Multiple response questions permit people to choose one or more options from a list. In most situations, multiple response questions should be set up in a binary format, with one variable for each possible answer. An alternative format is the max-multi format, which is suited to very large numbers of possible answers.
The binary format sets up the data as if asking the following five questions:
Q1a Do you have a savings account? No 0 Yes 1 Q1b Do you have a checking account? No 0 Yes 1 Q1c Do you have a credit card? No 0 Yes 1 Q1d Do you have a home loan? No 0 Yes 1
Q1e Do you have none of these? No 0 Yes 1
When setting up the values and labels for the binary variables, it is important that the same value labels are used for all options. In particular, the value label should not contain the name of the option being evaluated (e.g. Saving account). For example, if the question asks Which of the following brands are masculine the values and value labels should be the same for each variable, similar to:
SYSMIS Option not shown 0 Not selected 1 Selected
The example below shows binary data for four options (variables), where none have missing data.
Where a multiple response question contains an "other specify" option, the resulting text variable should appear after all binary variables (i.e., if it appears in the middle, it will prevent the creation of a multiple response set).
Common errors when setting up questions in the binary format
- Using the max-multi format instead of the binary format (this is discussed in the next section).

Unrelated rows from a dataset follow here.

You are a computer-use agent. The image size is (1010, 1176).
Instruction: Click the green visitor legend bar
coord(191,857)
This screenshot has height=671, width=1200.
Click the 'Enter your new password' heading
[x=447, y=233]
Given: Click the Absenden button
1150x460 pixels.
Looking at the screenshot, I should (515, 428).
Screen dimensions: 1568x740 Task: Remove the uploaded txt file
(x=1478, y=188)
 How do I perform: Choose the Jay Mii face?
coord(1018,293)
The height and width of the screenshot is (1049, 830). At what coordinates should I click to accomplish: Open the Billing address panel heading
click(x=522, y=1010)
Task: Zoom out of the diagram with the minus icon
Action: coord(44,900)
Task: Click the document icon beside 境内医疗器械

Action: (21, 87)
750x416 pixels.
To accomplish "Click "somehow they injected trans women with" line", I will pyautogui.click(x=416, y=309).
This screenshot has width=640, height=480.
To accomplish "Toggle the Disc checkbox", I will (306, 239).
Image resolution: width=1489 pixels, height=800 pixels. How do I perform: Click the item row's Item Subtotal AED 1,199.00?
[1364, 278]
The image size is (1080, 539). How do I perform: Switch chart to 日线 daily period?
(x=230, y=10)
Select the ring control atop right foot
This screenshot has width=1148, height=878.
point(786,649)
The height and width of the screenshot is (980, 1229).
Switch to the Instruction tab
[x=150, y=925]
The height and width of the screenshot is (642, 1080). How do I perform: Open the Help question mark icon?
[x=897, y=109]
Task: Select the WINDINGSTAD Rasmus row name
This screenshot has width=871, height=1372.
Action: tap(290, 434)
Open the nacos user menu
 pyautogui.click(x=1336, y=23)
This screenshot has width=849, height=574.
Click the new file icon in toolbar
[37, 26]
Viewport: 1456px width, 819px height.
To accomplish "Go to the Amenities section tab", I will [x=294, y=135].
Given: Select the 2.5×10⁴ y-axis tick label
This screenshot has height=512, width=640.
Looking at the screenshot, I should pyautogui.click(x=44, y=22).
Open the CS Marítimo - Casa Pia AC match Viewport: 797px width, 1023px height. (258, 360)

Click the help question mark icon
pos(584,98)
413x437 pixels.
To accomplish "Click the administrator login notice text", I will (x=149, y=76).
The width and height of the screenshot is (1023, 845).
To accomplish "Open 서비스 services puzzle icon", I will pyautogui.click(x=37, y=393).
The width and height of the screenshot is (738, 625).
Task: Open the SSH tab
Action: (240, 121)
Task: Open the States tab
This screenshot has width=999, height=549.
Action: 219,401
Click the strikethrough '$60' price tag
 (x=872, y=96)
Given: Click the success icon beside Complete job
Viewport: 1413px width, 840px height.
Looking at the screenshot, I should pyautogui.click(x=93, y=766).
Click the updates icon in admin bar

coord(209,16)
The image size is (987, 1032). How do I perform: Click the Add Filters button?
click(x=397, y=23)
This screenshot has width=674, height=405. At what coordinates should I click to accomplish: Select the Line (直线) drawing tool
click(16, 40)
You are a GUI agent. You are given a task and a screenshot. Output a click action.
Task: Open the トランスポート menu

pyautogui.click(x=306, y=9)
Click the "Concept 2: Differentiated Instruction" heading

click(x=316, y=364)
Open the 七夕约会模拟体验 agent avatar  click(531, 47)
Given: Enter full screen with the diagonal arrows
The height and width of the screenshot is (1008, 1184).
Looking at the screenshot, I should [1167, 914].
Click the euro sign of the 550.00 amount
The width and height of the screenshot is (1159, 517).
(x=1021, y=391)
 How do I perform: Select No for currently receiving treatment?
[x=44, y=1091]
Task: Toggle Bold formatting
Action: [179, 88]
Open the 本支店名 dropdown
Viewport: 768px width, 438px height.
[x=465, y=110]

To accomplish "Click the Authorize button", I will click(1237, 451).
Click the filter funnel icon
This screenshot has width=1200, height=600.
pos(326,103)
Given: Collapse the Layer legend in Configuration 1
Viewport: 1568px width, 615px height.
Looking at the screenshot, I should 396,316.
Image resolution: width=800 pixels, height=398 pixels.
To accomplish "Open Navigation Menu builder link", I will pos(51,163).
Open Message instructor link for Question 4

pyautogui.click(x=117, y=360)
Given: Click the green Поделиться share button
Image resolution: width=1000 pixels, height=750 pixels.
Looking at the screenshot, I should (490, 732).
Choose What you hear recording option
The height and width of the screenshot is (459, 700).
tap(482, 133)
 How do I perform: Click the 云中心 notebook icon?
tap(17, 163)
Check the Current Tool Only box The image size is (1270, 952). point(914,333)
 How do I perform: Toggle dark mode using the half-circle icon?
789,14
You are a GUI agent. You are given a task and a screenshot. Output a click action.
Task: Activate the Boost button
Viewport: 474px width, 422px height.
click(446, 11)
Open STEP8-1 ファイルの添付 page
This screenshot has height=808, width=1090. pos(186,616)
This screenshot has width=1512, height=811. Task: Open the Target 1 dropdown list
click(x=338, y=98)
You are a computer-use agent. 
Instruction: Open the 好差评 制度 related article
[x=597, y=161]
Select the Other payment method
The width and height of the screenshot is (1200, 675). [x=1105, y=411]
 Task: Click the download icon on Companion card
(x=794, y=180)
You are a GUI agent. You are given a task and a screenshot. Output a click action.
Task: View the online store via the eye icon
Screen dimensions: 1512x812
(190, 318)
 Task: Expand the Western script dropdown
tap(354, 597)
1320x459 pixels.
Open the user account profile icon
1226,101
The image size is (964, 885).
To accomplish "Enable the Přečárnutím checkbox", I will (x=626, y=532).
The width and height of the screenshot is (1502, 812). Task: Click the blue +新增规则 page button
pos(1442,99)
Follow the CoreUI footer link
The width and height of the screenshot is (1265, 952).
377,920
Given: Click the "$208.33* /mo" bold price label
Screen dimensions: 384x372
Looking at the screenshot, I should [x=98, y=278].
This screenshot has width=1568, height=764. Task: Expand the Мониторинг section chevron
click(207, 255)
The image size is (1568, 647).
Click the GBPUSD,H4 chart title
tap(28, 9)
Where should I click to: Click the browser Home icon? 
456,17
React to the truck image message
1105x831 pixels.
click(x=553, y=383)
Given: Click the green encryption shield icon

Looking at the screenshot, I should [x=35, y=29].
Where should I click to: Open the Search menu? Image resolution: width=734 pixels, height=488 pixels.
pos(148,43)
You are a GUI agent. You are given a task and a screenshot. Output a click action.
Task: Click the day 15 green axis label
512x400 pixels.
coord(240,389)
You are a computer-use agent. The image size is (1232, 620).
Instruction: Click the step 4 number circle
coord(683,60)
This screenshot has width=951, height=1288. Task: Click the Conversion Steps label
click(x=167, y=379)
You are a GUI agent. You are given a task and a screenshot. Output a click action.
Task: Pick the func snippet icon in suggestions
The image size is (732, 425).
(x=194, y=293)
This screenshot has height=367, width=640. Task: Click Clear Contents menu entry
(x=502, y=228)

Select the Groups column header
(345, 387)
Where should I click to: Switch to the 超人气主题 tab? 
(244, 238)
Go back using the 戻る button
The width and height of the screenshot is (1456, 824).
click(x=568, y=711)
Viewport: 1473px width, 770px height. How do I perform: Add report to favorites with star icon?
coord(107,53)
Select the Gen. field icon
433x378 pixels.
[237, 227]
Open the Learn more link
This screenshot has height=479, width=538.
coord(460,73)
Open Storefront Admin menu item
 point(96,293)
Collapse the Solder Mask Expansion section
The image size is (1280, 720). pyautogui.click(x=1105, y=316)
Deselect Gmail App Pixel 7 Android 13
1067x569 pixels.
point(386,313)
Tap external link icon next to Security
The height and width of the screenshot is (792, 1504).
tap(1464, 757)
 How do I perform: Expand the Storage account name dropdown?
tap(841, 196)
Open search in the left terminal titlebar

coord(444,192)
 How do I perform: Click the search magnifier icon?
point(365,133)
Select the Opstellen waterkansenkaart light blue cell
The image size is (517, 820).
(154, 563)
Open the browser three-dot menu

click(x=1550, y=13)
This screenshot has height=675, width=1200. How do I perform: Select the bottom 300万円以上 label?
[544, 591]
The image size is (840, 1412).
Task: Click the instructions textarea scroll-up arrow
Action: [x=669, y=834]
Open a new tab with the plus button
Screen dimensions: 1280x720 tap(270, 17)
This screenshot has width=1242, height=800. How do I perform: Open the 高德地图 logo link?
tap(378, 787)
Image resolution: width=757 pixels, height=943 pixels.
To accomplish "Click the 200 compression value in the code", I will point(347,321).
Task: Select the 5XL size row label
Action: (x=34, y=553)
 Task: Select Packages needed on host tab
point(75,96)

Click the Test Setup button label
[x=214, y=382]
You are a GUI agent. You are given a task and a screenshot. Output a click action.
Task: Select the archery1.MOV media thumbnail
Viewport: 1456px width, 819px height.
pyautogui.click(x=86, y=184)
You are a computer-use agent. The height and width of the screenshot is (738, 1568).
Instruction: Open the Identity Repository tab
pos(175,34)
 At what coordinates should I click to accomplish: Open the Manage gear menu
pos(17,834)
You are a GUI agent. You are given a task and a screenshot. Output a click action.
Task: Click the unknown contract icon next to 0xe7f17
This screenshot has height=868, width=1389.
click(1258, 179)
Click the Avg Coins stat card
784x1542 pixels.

- Failing to distinguish between missing values versus values that were not selected by respondents. typically.
- Failing to address piping/randomization when creating the data file.
- Confusing the Variable Label with the Value Label. For example, the label for value 1 in the first variable is Has a savings account, and the label in the second variable is Has a checking account. It's better to use consistent labels (e.g., having a label of Selected for the value of 1). The reason this is important is it allows software to detect variables that should be grouped together when importing the data.
- Having inconsistent values. For example, having the Yes values represented by a value of 1 for the first option, a value of 2 for the second option, etc. The below type of labeling scheme may appear sensible at first glance, but it creates difficulty for the user, particularly if using automatic tools to set up data files. This is because there is no consistent set of values or labeling, making automatic recognition of a multiple response set problematic.
Max-Multi format represents the data with a separate variable for each response. So, if all respondents gave only two responses, then only two variables are required. The example below shows the max-multi setup of the binary data shown above.
When to use the max-multi format
The max-multi format is useful when dealing with a large number of possible response options. For example, there are thousands of car models, so such data is often best stored in this format.
Problems with the max-multi format
For most problems, the max-multi format is inferior to the binary format. It has the following problems:
- It can only be easily analyzed by software that is designed for analyzing max-multi data. By contrast, any software can analyze data in the binary format, as the percentage of people choosing an option is the average of the 0s and 1s in the corresponding variable.
- It is difficult to correctly analyze max-multi data when some options weren't available to all respondents in the study. For example, looking at ID 1 in the example data above, we can see from the binary data that the respondent chose the second and the third option, and was also shown the first and the fourth option but did not choose them. We know that options one and four were shown but not selected as a value of 0 appears; if the data was missing that would mean the option was not shown to this respondent. By contrast, with the max-multi format, we can see that options 2 and 3 were chosen, but we have no way of knowing whether options one and four were shown and not selected, or not shown at all.
The same response may appear for the same case in two or more different variables. Where the data is messy such a result is possible, but it is as likely to indicate some form of error.